Golden chia pudding. Raspberry chia jam. Stovetop grain-free granola. How could a breakfast get any better?! (Maybe if it had chocolate… maybe..)
If you follow me on Instagram or have scrolled through some of the recipes on my blog, you’ll clearly see that I am obsessed with anything and all things chia seeds (chia pudding!) and golden milk! ! So clearly I needed to do another little mash-up with all my favourite things:
Super Easy Stove-Top Grain-Free Granola (crunchy, cinnamony, delicious, so easy!)
Super Simple and Fresh Chia Jam (fruity, easy, no fillers or strange ingredients, YUM!)
Turmeric Chia Pudding (a few changes made to make it extra creamy, filling and tastyyy!)
I like to make this for breakfasts or snacks for the week ahead. I usually have breakfast at my desk and scooping this mixture into a container to grab-and-go is ideal, quick, and turns out to be a super-filling and delicious breakfast. No, it may not look like the bowl above, but it tastes divine!
The chia jam and chia pudding can be frozen into ice-cubes and thawed in the container that you plan on taking to work so that you don’t have to have the same thing for breakfast every day, but maybe one day of the week for a couple weeks! If you want to eat it fresh the chia pudding and chia jam will last a few days, and the granola even longer (or at least that’s the goal - late night spoonfuls of chia jam and granola make for a REALLY GOOD snack okay?!).
Happy chia pudding making!!
Golden Chia Pudding with Raspberry Chia Jam and Grain-Free Granola
Serves about 2-4 with leftover granola and jam // Vegan, Paleo, Gluten Free, Dairy Free, Refined Sugar-Free
2 cup of raw nuts & seeds (I used raw almonds, sunflower & pumpkin seeds, can also use activated nuts and seeds)
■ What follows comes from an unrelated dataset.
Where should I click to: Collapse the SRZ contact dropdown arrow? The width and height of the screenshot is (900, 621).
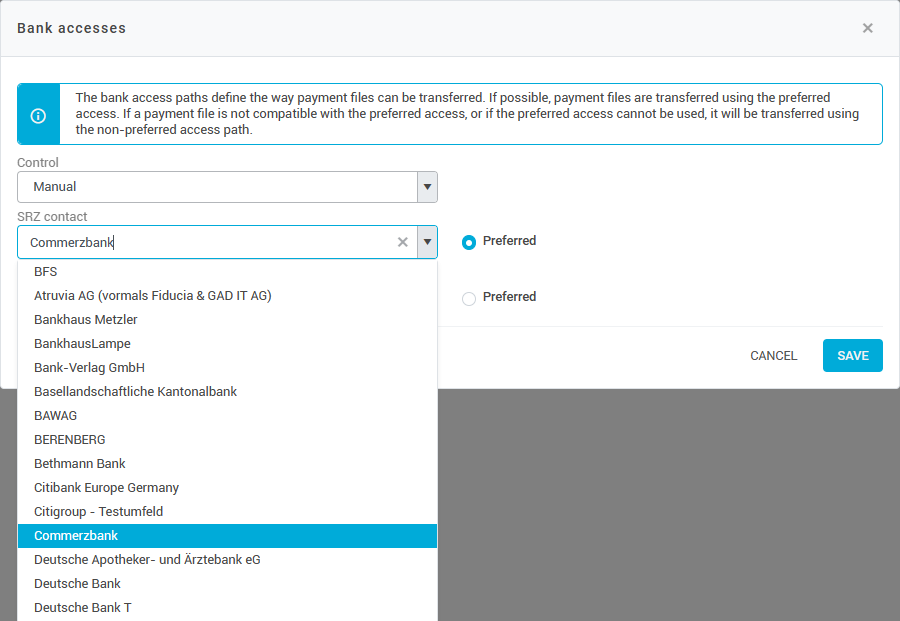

1/2 cup unsweetened shredded coconut
1/2 cup large flake coconut (leave out if you can’t find it)
1 1/2 Tbs ground cinnamon
1/4 tsp salt
2 Tbs maple syrup (+ 2 more Tbs if you want)
2 Tbs coconut oil, melted
Raspberry Chia Jam:
2 cups (220g) fresh or frozen raspberries (or other fruit, berries are best!)
2 Tbs maple syrup (optional)
1 Tbs chia seeds
1/2 tsp vanilla
For Golden Chia Pudding:
1 can (400ml) light coconut milk
1/4 cup + 1 Tbs chia seeds
1/2 - 1 tsp turmeric
1 - 2 Tbs maple syrup (optional, I usually don’t add it unless it’s for a dessert!)
DIRECTIONS for Granola:
Coarsely chop nuts and seeds. If using activated nuts and seeds you do not need to heat them, as they are already crispy. If you are using raw nuts and seeds, add them to a pan or pot and stir over low heat until they’re warmed through and a bit toasty, about 5 minutes.
Add coconut, cinnamon, salt and drizzle with maple syrup and melted coconut oil. Stir to coat.
Stir over low heat until coconut is toasted! Let granola cool and enjoyyy!! Store any leftovers in a well sealed glass jar.
DIRECTIONS for Raspberry Chia Jam:
Add raspberries (or other fruit), maple syrup if using and chia seeds to a small pot, mash raspberries with back of spoon, bring to a boil, then simmer for 10-15min until thickened.
Stir in vanilla and then pour into a jar! Once cool, store in the fridge for up to 5 days, or freeze in a cube tray and thaw cubes when you want to eat it!
DIRECTIONS for Golden Chia Pudding:
Whisk together the chia pudding ingredients (start with 1/2tsp turmeric, can add more in the morning if you want!), cover, and put in the fridge overnight, or for at least 3 hours.
Make sure to whisk well in the morning, using the back of a spoon to break up the chia and/or turmeric chunks! You can add the other 1/2tsp of turmeric if you desire (the flavour is strong!). I don't like the pudding too thick, so if it's too runny for you, add more chia in the morning and let it rest for a couple minutes in order for it to thicken up.